Talk about your feelings with a friend or therapist

This can be an extremely effective way of getting your thoughts and feelings out in the open. It can also be helpful to have someone who will listen without judgment.

Challenge negative thoughts about yourself

When we’re feeling down about ourselves, it’s easy for our inner critical voice to take over. Start trying to catch these thoughts as they happen and challenge them head-on. For example, if you think “I’m not good enough”, try countering that thought with “I am good enough, I just made a mistake”.

Identify your strengths

Everyone has things they’re good at, it’s just a matter of identifying them. Once you know what your strengths are, start focusing on them and using them to boost your self-confidence.

Set realistic goals for yourself

Don’t try and take on too much at once! Start by setting small, achievable goals that will make you feel accomplished. If you work hard, you can do more than one thought. Your self-esteem will go up.

Create a positive affirmations routine

Repeating positive things about yourself can help you get better. Try and say these things to yourself every day. You might even want to write them down.
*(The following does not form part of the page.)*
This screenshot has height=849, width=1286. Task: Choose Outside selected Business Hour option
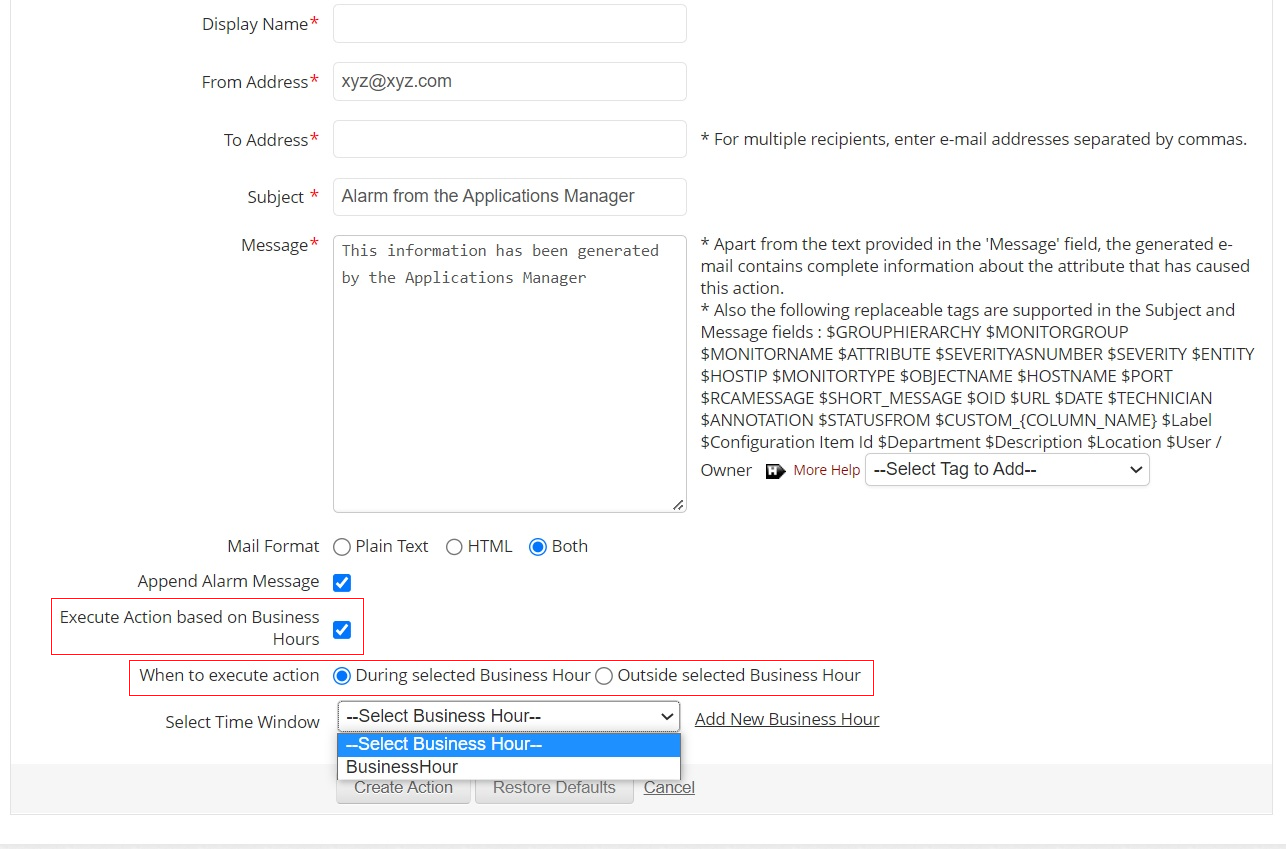point(604,676)
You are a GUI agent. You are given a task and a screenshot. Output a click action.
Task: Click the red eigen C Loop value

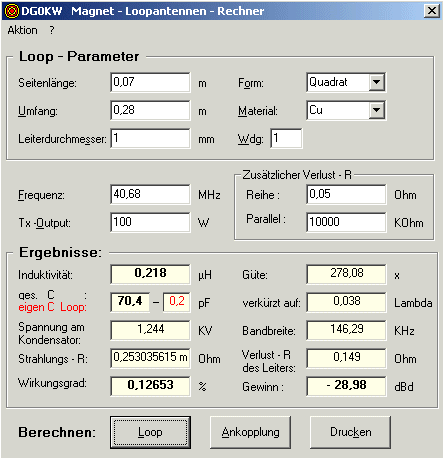click(x=177, y=302)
Surround yourself with people who care about you

If the people in your life aren’t good for you, then it’s time to start distancing yourself from them. You don’t have to cut all ties if they’re a positive influence on your life, but try and spend more time around those who give you love and support instead of bringing you down.

Avoid toxic relationships

We often feel like we need other people’s approval before doing anything important or making any choices at all. This can lead us into staying in bad situations when our gut tells us that it is not right for us. We are afraid of going against the grain. When this happens, take some time away from these negative influences so that you can reassess your relationships.

Practice self-compassion

Beating yourself up for your mistakes or shortcomings will only make you feel worse about yourself. Try to be kind and understanding towards yourself, just as you would be with a friend. Accept that you are human and therefore imperfect.

Challenge your beliefs about happiness

If you think that you will be happy if you have lots of money, a perfect partner, or an amazing job, then it is likely that you will be sad when those things are not true. Start questioning what makes you happy and try to find ways to incorporate those things into your life.

Start taking care of yourself

This could mean anything from eating healthy food and getting enough exercise to finding a therapist and starting medication. Whatever it is, make sure you’re doing whatever’s necessary to keep yourself healthy both physically and mentally.


The truth is, we all have bad days. What matters most in life are the good moments and how you make them happen. These were just a few of my thoughts about what it means to be happy. I hope that they help someone out there who needs reassurance or encouragement–or at least something different than “everything happens for a reason.”